Turning right at one particular junction, a peripheral movement caught Astelan’s eye and he glanced to his left. In the shadows he saw a diminutive being, no higher than his waist, almost hidden in the darkness. It was little more than a small robe, but from the depths of the black hood two eyes glittered with a cold, blue light as the strange creature regarded Astelan. As suddenly as he had spotted it, the watcher in the dark faded back into the shadows and was gone.
His confusion growing as they continued to march into the bowels of the sepulchre, it took Astelan a moment to realise that they had stopped. The other Dark Angels turned and filed out by the way they had entered, leaving him and Boreas in a circular chamber roughly two dozen metres across, its circumference lined with windowless iron doors. All of the doors were closed except one, and Boreas directed Astelan towards it with a pointing finger.
Astelan hesitated for a moment and then strode forwards into the room beyond. He stopped suddenly as soon as he entered, stunned by what he found inside.
The room was not large, barely five metres square, lit by a brazier in the far corner. A stone slab dominated the centre of the room, pierced by iron rings from which hung heavy chains, and to one side a row of shelves was stacked with various metal implements that menacingly caught the light of the glowing coals. There were two more robed Space Marines awaiting them, their faces hidden by heavy hoods, their hands concealed beneath studded metal gauntlets. As one took a step forward, Astelan caught a glimpse of bony white under his hood.
The door slammed shut behind Astelan and he turned to see Boreas had stepped inside. The Chaplain removed his skull-faced helmet and held it under his arm. His piercing eyes regarded Astelan just as coldly as the flat features of the armoured skull had done.
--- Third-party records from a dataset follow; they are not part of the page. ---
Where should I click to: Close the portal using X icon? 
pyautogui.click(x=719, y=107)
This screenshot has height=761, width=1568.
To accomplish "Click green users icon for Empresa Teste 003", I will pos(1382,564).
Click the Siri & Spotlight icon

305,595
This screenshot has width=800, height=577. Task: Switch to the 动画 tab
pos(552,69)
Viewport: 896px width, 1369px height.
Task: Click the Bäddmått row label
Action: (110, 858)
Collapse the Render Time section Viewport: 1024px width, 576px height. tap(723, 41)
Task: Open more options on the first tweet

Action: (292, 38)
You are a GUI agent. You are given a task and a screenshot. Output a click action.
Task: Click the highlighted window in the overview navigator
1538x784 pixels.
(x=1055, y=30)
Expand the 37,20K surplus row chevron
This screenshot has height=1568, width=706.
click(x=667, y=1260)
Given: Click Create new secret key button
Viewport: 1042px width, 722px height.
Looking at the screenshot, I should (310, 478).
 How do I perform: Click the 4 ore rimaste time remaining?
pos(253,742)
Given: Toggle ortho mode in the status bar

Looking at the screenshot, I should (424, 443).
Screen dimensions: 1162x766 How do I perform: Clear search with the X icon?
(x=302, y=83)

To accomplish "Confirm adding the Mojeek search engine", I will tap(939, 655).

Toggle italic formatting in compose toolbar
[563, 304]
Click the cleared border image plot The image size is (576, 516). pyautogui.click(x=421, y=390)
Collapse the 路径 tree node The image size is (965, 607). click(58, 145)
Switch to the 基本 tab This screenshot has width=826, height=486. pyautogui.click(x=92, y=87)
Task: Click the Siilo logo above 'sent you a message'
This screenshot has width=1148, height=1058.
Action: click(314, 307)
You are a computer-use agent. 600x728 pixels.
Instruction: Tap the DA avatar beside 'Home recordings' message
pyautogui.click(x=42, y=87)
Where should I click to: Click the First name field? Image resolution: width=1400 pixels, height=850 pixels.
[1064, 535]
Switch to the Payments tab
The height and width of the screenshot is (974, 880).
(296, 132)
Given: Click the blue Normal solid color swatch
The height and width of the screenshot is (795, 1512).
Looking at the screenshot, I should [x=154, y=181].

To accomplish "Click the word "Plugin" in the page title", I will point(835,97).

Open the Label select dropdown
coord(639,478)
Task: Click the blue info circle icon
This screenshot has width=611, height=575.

Like Astelan, his head was also shaven and marked with faint scars. His left cheek was tattooed with a winged sword, Chapter symbol of the Dark Angels, and his forehead pierced with service studs.
‘You are charged as a traitor to the Emperor and Lion El’Jonson, and I, as an Interrogator-Chaplain of the Dark Angels Chapter, am here to administer your salvation,’ Boreas intoned. Astelan laughed harshly at the man’s overly sombre tone, the sound echoing off the bare stone walls.
‘You shall be my saviour?’ snarled Astelan. ‘And what right do you have to judge me?’
‘Repent the sins of your past, accept the error of your Lutherite ways, and your salvation shall be swift,’ Boreas said, ignoring Astelan’s scorn.
‘And if I do not?’ asked Astelan.
‘Then your salvation shall be long and arduous,’ Boreas replied, pointedly glancing at the blades, tongs and brands on the shelf.
‘Has the glory of the Dark Angels been so forgotten that you are reduced to barbarian torturers?’ Astelan spat. ‘The Dark Angels are warriors, shining knights of battle. And yet, here you skulk in the shadows, turning upon your own.’
‘Do you not repent of your actions?’ Boreas asked again. His face was intent, and his voice was tinged with anger.
‘I have committed no wrong,’ Astelan replied. ‘I refuse to answer your charges, and I refuse to acknowledge your right to accuse me thus.’
‘Very well, then we shall endeavour to relieve you of the burden on your soul,’ Boreas stated with another glance at his torturer’s instruments. ‘If you will not repent freely and earn a swift death, then we must exorcise the sin from your soul with pain and misery. The choice is yours.’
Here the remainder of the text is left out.